Liu Jun, Huang Linping, Wang Ning, Chen Ping
Breast Cancer Centre, China-Japan Friendship Hospital, Beijing, China.
J Int Med Res. 2017 Apr;45(2):514-524. doi: 10.1177/0300060516687149. Epub 2017 Jan 1.
Objective To explore the clinical value of indocyanine green (ICG) for the fluorescence-guided detection of sentinel lymph nodes (SLNs) during sentinel lymph node biopsy (SLNB) in patients with early breast cancer. Methods This retrospective study included female patients with breast cancer. Patients were administered methylene blue and ICG using standard techniques. All SLNs that were collected during surgery were submitted for pathological examination. SLNs were defined as those that were either fluorescent, blue, fluorescent and blue or palpably suspicious. Surgical complications, axillary recurrence, distant metastasis and overall survival rates were observed postoperatively. Results A total of 60 patients were enrolled in the study. The fluorescence detection rate of SLNs was 100% ( n = 177), with a mean of 2.95 SLNs per patient. The methylene blue staining rate was 88.3% ( n = 106), with a mean of 1.77 SLNs per patient. Pathological assessment of intraoperative frozen specimens revealed SLN metastases in 10 patients, who immediately underwent axillary lymph node dissection. No patient had axillary recurrence or distant metastases, with a survival rate of 100%. Patients who underwent SLNB showed good appearance in the axillary wound, with no limited shoulder joint abduction and upper limb oedema. Conclusion Fluorescence-guided SLNB has several advantages and is suitable for clinical application.

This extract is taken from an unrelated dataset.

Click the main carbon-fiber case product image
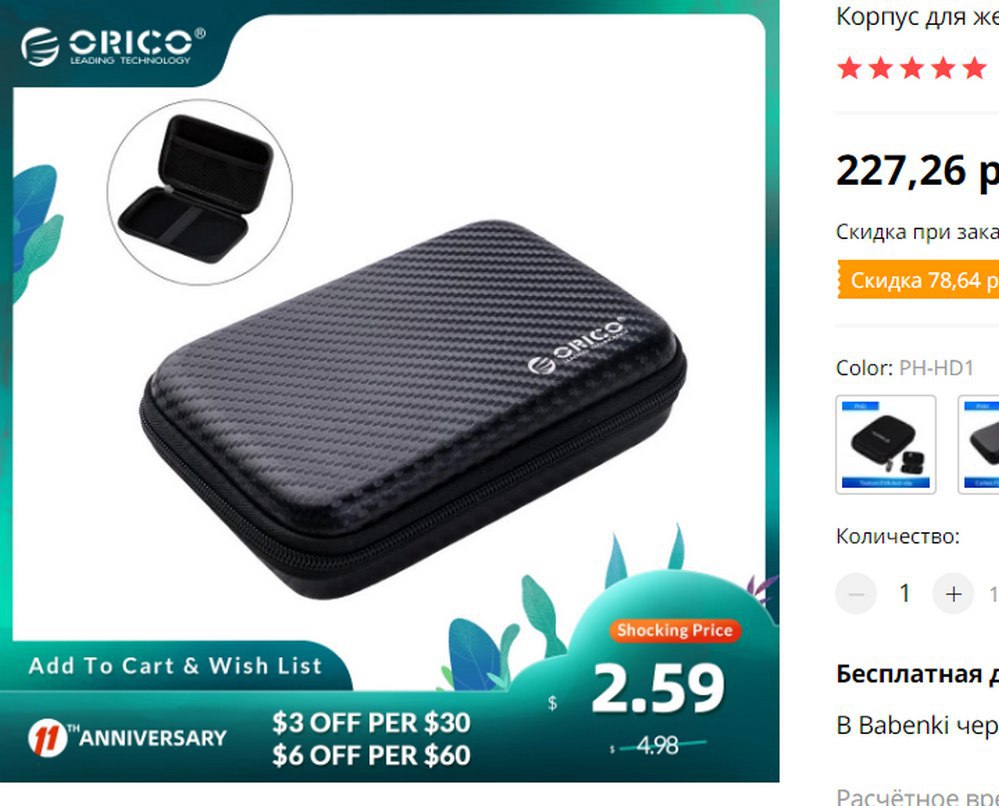Image resolution: width=999 pixels, height=806 pixels. point(413,410)
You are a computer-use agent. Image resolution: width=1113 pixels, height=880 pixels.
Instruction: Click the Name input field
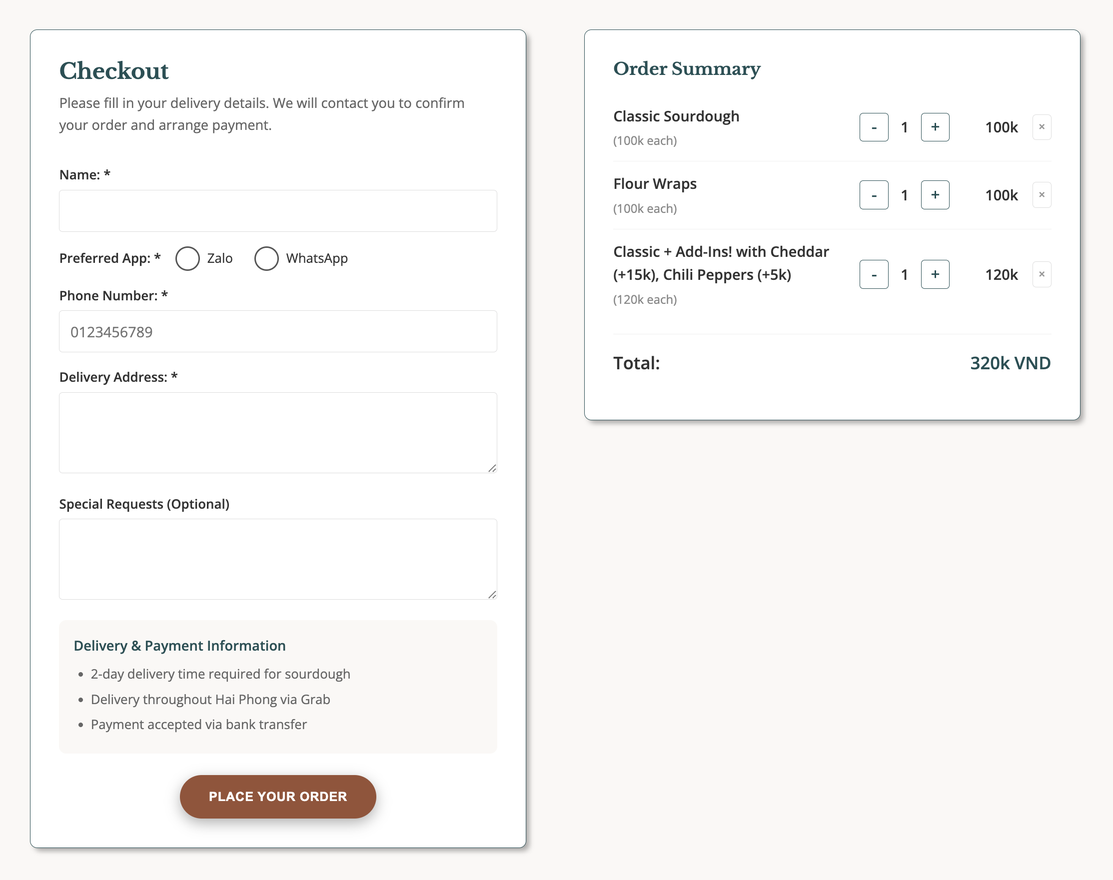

目的 探讨吲哚菁绿(ICG)在早期乳腺癌患者前哨淋巴结活检(SLNB)中用于荧光引导检测前哨淋巴结(SLN)的临床价值。方法 本回顾性研究纳入了乳腺癌女性患者。采用标准技术给患者注射亚甲蓝和ICG。手术中采集的所有SLN均进行病理检查。SLN定义为荧光阳性、蓝色、荧光和蓝色均阳性或可触及可疑的淋巴结。术后观察手术并发症、腋窝复发、远处转移和总生存率。结果 共纳入60例患者。SLN的荧光检出率为100%(n = 177),平均每位患者有2.95个SLN。亚甲蓝染色率为88.3%(n = 106),平均每位患者有1.77个SLN。术中冰冻标本的病理评估显示10例患者有SLN转移,这些患者立即接受了腋窝淋巴结清扫。无患者出现腋窝复发或远处转移,生存率为100%。接受SLNB的患者腋窝伤口外观良好,肩关节外展无受限,上肢无水肿。结论 荧光引导下的SLNB有诸多优点,适合临床应用。